Turn the data from the line with "Click the pink highlighted column header 15" up to and including the line with "pyautogui.click(x=531, y=39)" into a numbered list. Skip blank lines and omit the picture.

--- begin Provided entries ---

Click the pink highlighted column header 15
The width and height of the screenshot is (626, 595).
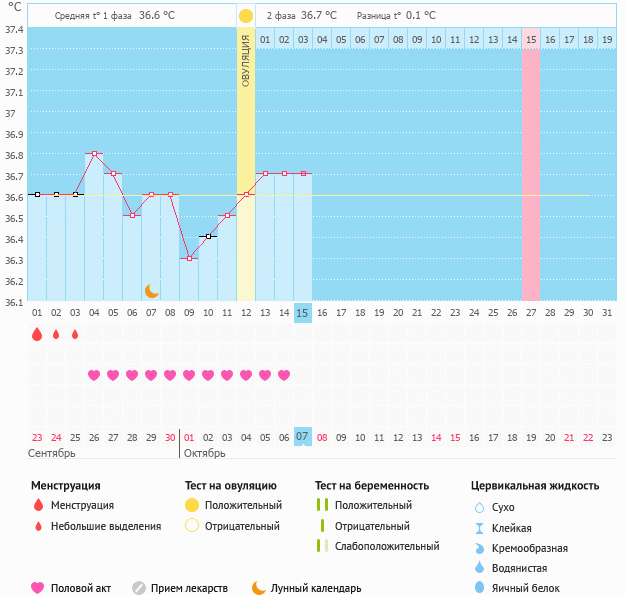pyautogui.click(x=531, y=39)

--- end Provided entries ---
--- begin Provided entries ---

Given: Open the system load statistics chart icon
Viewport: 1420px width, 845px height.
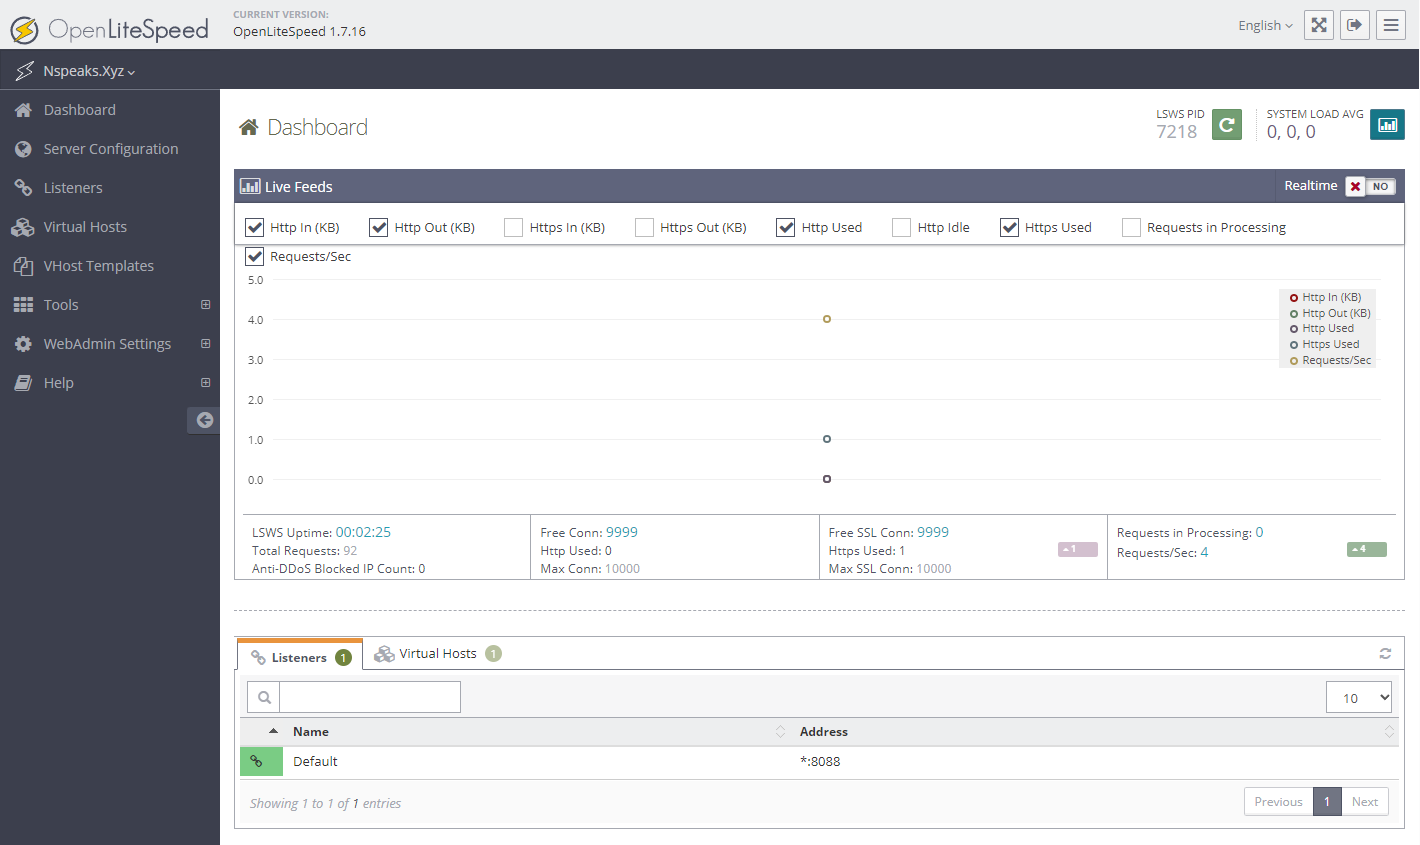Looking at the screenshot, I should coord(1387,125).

--- end Provided entries ---
--- begin Provided entries ---

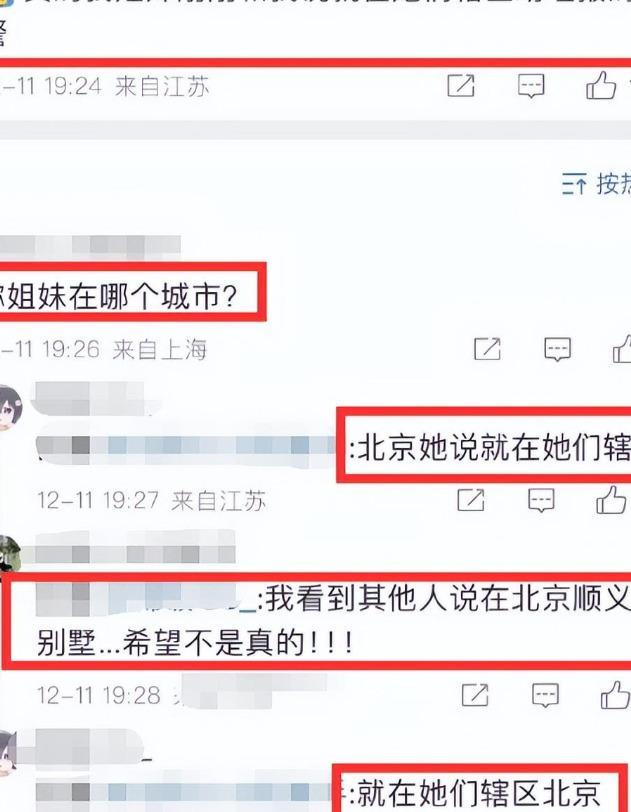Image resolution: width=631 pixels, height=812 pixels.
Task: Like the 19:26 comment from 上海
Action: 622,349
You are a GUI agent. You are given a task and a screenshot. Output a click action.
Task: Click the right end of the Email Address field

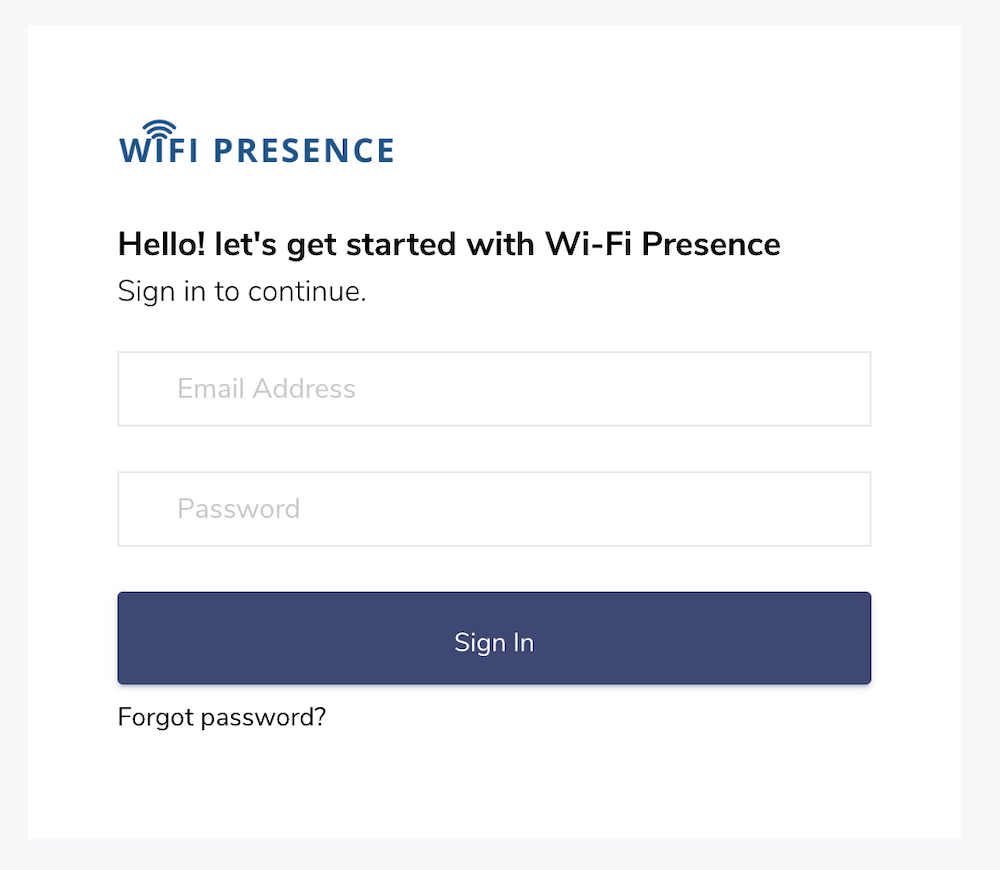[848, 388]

--- end Provided entries ---

> [Response to this task]:
1. Click the pink highlighted column header 15
2. The width and height of the screenshot is (626, 595).
3. pyautogui.click(x=531, y=39)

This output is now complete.